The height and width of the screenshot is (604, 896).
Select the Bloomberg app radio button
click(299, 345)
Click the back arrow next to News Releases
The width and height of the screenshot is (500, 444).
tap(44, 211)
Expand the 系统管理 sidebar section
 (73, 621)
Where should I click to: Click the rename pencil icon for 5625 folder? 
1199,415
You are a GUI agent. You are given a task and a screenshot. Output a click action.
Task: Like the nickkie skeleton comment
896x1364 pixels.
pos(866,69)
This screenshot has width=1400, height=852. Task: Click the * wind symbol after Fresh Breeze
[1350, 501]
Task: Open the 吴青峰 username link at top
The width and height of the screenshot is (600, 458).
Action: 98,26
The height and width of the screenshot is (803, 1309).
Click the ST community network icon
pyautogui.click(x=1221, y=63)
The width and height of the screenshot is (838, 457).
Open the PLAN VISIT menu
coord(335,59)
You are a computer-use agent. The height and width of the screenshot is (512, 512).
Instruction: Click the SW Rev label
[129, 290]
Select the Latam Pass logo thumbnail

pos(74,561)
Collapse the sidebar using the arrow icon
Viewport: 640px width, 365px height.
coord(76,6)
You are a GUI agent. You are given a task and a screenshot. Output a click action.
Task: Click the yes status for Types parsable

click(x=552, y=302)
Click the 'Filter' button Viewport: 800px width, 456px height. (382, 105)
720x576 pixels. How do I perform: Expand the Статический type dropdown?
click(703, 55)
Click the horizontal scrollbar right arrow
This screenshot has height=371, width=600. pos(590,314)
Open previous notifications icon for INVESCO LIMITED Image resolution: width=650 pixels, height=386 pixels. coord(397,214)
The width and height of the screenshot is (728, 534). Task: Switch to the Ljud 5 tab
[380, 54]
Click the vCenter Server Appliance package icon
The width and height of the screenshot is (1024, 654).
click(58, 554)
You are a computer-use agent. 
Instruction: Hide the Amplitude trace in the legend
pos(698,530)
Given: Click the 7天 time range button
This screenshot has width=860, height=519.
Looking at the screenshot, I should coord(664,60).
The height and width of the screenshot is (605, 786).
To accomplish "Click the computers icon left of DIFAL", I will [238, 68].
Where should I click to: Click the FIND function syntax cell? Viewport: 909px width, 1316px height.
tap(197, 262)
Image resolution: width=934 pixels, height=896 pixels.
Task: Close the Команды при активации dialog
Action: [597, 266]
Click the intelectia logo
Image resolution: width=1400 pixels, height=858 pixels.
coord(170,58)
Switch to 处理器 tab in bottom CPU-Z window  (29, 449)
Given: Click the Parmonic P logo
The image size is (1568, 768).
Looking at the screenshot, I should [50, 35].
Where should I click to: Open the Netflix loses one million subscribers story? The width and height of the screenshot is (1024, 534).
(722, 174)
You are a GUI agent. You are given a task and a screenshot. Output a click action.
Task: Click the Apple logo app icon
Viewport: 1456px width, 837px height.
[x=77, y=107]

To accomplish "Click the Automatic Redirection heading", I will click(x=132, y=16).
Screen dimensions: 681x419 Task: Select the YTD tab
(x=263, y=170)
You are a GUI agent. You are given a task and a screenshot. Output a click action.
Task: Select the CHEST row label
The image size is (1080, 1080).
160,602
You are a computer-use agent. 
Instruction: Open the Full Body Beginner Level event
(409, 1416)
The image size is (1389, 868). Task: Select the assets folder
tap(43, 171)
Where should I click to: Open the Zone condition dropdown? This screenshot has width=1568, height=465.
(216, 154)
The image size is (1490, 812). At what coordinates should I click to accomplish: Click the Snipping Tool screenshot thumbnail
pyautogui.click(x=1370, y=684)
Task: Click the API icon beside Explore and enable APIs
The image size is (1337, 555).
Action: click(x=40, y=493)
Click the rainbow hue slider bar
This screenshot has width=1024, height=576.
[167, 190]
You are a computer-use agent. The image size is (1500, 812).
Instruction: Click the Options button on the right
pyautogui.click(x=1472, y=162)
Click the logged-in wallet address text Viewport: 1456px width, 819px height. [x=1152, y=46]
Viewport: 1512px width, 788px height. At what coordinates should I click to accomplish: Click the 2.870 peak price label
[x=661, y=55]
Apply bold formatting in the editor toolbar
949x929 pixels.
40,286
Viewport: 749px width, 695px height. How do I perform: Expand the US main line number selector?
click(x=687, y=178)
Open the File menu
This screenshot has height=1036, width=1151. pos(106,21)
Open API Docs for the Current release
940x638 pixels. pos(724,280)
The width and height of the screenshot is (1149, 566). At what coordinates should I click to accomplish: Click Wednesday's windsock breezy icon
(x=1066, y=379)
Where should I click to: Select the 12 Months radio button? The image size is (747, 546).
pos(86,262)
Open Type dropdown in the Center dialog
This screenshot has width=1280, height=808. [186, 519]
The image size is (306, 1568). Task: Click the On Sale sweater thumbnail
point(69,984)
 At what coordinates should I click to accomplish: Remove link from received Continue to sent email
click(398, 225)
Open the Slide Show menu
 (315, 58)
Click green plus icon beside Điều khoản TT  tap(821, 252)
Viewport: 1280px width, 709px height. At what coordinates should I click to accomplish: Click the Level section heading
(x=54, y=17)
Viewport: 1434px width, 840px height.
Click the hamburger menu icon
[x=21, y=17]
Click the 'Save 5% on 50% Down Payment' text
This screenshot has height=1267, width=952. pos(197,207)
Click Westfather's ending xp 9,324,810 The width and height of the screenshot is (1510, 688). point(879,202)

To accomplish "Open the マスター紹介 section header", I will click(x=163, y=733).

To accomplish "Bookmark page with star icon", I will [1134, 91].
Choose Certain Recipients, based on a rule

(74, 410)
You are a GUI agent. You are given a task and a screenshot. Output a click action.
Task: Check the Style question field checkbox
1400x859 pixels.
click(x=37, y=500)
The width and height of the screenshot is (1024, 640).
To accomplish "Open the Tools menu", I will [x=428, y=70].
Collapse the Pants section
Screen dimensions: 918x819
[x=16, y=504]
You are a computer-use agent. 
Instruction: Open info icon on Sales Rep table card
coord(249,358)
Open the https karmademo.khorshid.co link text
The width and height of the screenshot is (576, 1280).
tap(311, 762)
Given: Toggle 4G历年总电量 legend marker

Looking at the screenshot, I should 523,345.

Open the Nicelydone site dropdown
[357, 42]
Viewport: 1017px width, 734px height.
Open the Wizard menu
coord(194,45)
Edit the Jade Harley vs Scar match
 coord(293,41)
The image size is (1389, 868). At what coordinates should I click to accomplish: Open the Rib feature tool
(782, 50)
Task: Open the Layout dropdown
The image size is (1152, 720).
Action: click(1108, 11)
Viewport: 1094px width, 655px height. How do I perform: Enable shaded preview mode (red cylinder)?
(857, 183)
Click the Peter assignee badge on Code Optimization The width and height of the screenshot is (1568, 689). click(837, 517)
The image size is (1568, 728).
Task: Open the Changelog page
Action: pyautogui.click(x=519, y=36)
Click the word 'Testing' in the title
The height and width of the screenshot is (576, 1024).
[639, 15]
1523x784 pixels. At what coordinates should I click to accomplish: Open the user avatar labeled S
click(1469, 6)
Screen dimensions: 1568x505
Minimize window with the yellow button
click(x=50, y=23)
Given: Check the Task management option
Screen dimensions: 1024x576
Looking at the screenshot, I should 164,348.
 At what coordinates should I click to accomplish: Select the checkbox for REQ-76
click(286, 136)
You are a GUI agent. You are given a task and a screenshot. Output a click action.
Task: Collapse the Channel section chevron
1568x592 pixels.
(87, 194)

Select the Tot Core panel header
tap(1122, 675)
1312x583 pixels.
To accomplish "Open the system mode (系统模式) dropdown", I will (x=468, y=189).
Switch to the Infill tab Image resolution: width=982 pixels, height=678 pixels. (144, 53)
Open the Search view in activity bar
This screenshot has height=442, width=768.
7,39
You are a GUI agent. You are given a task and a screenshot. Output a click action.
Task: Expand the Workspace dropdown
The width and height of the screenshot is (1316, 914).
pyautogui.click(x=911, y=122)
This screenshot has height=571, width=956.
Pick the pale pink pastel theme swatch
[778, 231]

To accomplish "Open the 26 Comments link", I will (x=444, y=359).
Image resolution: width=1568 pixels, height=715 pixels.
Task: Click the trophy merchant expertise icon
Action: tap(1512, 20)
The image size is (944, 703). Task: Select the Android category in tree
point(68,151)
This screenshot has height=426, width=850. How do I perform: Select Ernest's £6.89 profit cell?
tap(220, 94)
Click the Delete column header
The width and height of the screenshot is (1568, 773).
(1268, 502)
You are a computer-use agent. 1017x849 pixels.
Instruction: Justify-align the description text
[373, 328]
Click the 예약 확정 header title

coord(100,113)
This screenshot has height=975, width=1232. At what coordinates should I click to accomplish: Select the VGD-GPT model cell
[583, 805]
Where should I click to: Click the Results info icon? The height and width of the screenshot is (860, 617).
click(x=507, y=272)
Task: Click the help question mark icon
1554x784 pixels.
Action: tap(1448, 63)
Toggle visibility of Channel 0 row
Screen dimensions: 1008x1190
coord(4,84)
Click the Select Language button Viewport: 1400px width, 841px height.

--------

# What you need to do
Can you write out, unchanged, the rows starting at the line that contains "Where should I click to: Select" and stopping after the line that contains "point(69,984)"?

# Response to the exercise
Where should I click to: Select the 12 Months radio button? The image size is (747, 546).
pos(86,262)
Open Type dropdown in the Center dialog
This screenshot has width=1280, height=808. [186, 519]
The image size is (306, 1568). Task: Click the On Sale sweater thumbnail
point(69,984)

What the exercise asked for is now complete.